A healthy fight or flight response occurs when you feel threatened. The nervous system will release a flood of stress hormones, like adrenaline and cortisol, that rouse your body into action. This will make your heart pound faster, your muscles tighten, your breath quicken and your senses sharpen.

The nervous system has a hard time distinguishing between emotional and physical threats. In fact, your body can react just as strongly to an emotional stress as it does to a physical threat. The more your emergency stress system is activated, the easier it becomes to trigger, and the harder it is to shut off.

Repeated exposure to situations that provoke the release of stress hormones can lead to chronic stress, where the body is forced to exist in a heightened state of stress. This can lead to serious health problems and disrupts nearly every system in the body, including the immune, digestive and reproductive systems. It can also increase your risk of heart attack and stroke, speeds up the aging process and can actually rewire the brain to make you more susceptible anxiety, depression and other mental health problems.

Signs of chronic stress or stress overload can range from memory problems, inability to concentrate, agitation, depression, physical aches and pains, nausea and dizziness, frequent colds, weight loss, feeling overtired and even the development of addictions to help cope with any of the symptoms listed above.

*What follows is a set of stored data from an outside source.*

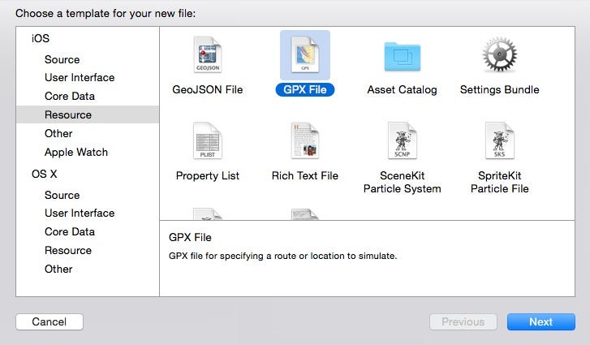Image resolution: width=590 pixels, height=345 pixels.
Task: Click the GPX File template icon
Action: tap(304, 55)
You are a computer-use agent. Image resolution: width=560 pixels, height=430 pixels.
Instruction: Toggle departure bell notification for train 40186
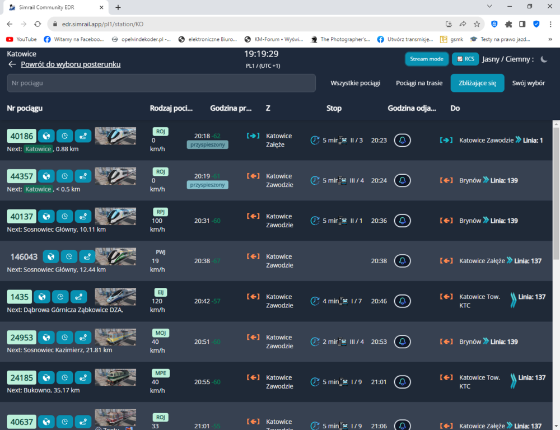(x=402, y=140)
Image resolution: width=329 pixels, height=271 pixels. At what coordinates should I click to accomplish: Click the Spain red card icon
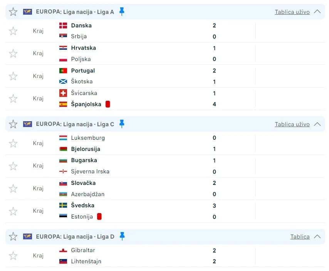pos(107,104)
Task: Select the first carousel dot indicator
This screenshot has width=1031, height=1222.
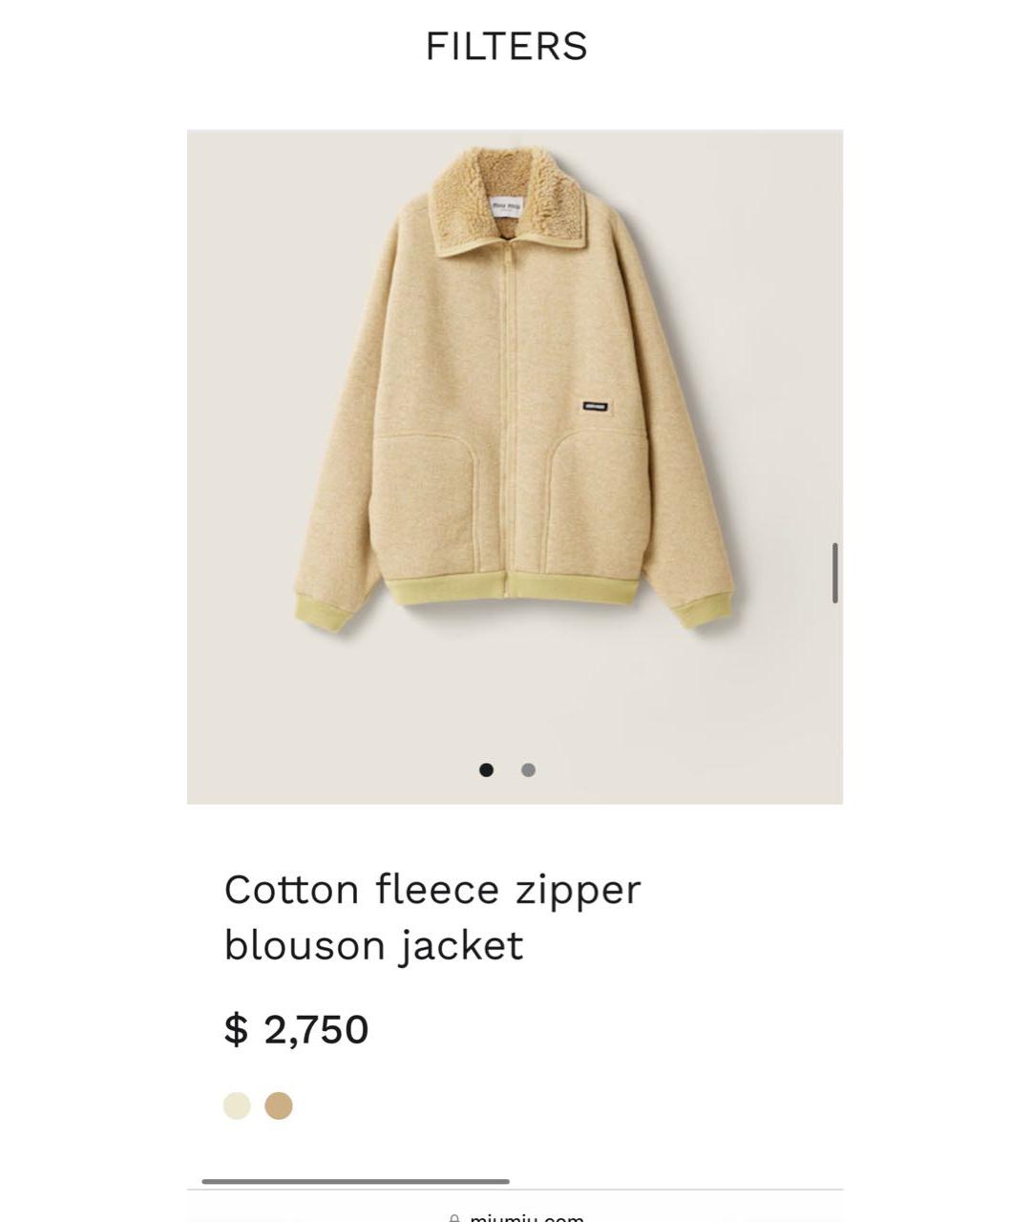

Here are some tactics you can use to combat stress:

  • Avoiding caffeine, alcohol and nicotine can help reduce levels of stress. Since these substances are either stimulants or depressants, they can increase your levels of stress hormones rather than reduce them.
  • Exercising regularly is another great way to combat stress. Exercise can metabolize stress hormones like adrenaline and cortisol, restoring the body and mind to a calmer more relaxed state.
  • Create a calming bedtime routine that involves going to bed at the same time each night. Try meditation and transforming your bedroom into a relaxing oasis.
  • Another tactic that can help combat stress is known as a 'stress diary.' A stress diary is a place to track the date, time and place of every stressful episode. Be sure to rate each episode on a scale of 1 to 10, with 10 being the most stressful. Over time, you may see patterns that can help you identify the triggers of your stress and even the solutions that work best for you.
  • If you’re still trying to cope with the symptoms of stress, try talking to someone you trust. Stress can cloud your judgement and prevent you from seeing things clearly. Talking through your stress symptoms and triggers with a friend, family member or mental health care professional can help you put your problems into perspective and find effective solutions.

If you’ve tried some or all of these tactics and are still finding that chronic stress is negatively impacting your mental and physical health, please consult a health care professional. Everyone deserves to live a happy, well-rounded life and there is no shame in asking for the help you need.